Was soll und kann schon noch gefragt werden? Es ist doch alles gesagt. Und vor allem: Es ist doch alles gespielt, gezeigt und geleistet. Eine Mannschaft, die einen holprigen Saisonstart erwischte, die im Herbst schon einmal acht Punkte Rückstand auf den Titel und das Champions-League-Aus unmittelbar vor Augen hatte, und ein Trainer, der der in damaligen Krise schon um seinen Arbeitsplatz bangen musste, haben sich vorzeitig und auf eine beeindruckende Weise den 22. deutschen Meistertitel der Vereinsgeschichte gesichert. Mit viel Selbstbewusstsein, mit vielen überdurchschnittlichen Spielern und vor allem mit einem wunderbar anzusehenden Ballbehauptungs- und Kombinationsfußball, den die Münchner in den ersten 25 Minuten gegen Bochum noch einmal formvollendet vorführten.

Alles, was das Bayern-Spiel in weiten Teilen dieser Saison ausgemacht hat, dokumentiert sich dabei in der aktuellen Tabellensituation.

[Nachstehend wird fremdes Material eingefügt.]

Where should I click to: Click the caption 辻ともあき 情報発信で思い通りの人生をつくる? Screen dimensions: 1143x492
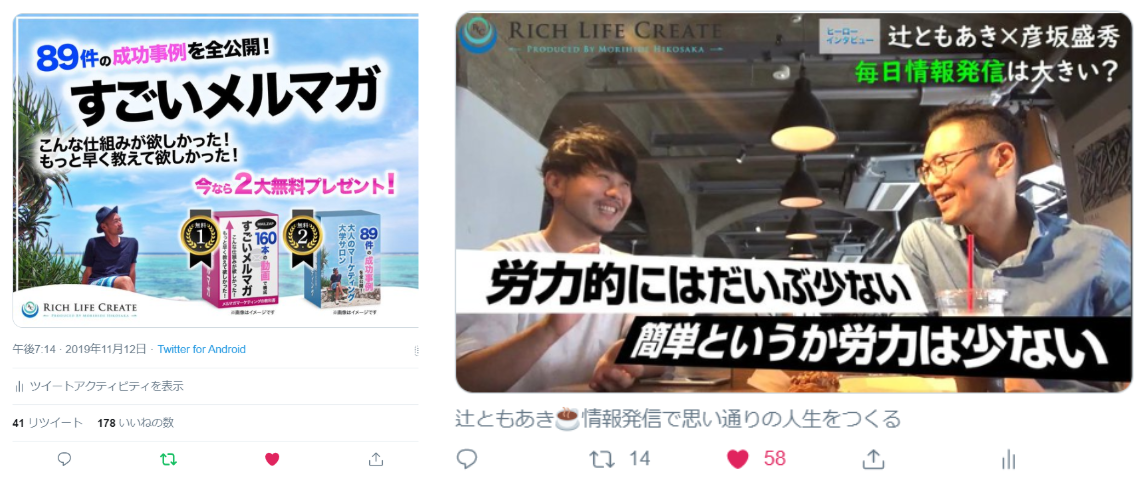tap(679, 419)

Denn theoretisch ist die Meisterschale noch nicht vergeben, aber angesichts von drei Punkten Vorsprung und eines um 17 Treffer besseren Torverhältnisses gegenüber dem Tabellenzweiten Schalke 04 sind die Bayern "virtueller deutscher Meister", wie van Gaal das nennt. Doch nichts und niemand, kein Himmel, der auf den Kopf fällt, keine Griechenland-Krise und nicht einmal Felix Magath können verhindern, dass aus dem virtuellen der tatsächliche Titel wird.